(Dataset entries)
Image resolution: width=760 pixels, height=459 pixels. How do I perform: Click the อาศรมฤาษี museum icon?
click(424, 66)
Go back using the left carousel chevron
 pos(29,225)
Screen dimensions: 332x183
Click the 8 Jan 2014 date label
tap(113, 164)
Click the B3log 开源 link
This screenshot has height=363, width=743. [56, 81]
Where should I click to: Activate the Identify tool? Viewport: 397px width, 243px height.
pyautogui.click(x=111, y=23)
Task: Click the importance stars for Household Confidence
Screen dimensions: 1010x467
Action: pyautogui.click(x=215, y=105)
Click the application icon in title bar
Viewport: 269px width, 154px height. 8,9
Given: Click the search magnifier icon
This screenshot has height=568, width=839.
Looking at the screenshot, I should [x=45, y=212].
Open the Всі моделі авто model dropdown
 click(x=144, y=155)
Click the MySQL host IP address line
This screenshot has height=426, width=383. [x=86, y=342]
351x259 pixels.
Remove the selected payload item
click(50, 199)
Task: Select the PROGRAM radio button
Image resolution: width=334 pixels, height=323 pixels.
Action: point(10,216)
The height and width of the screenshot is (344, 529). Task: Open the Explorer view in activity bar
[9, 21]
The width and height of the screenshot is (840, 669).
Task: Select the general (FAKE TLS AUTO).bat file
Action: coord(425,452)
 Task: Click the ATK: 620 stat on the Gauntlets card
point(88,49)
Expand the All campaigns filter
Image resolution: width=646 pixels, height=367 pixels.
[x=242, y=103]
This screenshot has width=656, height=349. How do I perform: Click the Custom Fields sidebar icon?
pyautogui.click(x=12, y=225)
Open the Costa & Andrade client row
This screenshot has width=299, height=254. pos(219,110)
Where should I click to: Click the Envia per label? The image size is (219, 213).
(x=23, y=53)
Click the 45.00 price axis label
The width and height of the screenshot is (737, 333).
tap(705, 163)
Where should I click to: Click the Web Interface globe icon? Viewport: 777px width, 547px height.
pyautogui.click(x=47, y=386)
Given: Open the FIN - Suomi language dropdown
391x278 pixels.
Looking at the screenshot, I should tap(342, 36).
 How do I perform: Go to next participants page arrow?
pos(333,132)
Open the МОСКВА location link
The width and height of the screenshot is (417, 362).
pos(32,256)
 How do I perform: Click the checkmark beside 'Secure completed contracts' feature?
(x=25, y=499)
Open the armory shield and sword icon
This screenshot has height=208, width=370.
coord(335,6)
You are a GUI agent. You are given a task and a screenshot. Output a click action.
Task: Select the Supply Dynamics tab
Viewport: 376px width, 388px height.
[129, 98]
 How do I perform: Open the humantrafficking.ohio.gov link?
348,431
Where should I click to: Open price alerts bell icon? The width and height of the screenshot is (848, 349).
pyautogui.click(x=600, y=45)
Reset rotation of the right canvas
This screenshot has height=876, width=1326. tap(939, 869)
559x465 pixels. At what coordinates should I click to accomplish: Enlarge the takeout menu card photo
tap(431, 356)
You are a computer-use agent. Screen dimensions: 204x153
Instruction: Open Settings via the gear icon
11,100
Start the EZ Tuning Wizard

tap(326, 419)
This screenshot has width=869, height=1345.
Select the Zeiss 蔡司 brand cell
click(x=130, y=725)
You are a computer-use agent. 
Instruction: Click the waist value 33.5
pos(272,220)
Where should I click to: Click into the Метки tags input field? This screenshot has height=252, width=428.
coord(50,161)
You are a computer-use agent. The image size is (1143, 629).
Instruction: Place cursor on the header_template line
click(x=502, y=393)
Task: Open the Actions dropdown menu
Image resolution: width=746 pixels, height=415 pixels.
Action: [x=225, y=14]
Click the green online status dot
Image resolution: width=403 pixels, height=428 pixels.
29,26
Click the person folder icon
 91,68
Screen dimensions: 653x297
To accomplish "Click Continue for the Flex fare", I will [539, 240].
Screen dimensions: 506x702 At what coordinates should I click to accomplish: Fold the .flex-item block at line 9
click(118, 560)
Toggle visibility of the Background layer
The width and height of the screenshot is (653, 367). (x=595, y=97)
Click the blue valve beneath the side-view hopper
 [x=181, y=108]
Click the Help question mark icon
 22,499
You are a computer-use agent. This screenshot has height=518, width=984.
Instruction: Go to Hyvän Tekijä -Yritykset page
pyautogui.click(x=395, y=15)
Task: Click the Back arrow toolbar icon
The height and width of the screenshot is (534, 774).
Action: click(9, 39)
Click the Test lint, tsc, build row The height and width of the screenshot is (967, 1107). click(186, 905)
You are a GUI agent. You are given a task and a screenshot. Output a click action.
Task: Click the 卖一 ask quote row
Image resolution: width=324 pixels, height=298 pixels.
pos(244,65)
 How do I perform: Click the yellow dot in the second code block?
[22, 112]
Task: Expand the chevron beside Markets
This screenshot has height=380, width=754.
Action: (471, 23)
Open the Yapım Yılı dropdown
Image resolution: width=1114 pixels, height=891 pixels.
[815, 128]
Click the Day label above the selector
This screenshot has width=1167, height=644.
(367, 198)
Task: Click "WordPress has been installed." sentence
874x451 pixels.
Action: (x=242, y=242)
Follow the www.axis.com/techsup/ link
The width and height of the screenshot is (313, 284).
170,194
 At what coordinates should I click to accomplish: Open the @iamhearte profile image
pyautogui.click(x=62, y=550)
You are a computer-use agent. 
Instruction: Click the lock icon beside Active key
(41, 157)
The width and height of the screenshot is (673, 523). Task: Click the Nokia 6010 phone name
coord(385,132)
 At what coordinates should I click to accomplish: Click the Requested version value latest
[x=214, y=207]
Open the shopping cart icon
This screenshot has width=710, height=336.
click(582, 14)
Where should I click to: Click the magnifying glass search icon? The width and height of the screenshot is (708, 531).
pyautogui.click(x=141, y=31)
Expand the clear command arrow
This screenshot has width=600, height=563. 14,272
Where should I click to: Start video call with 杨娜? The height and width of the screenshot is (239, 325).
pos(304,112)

## Problem to work on
Find the string "computer" in the entries above. Copy each line where it occurs.

## Reply to the task
You are a computer-use agent. Screen dimensions: 204x153
You are a computer-use agent. 
You are a computer-use agent. The image size is (1143, 629).
You are a computer-use agent. This screenshot has height=518, width=984.
You are a computer-use agent. 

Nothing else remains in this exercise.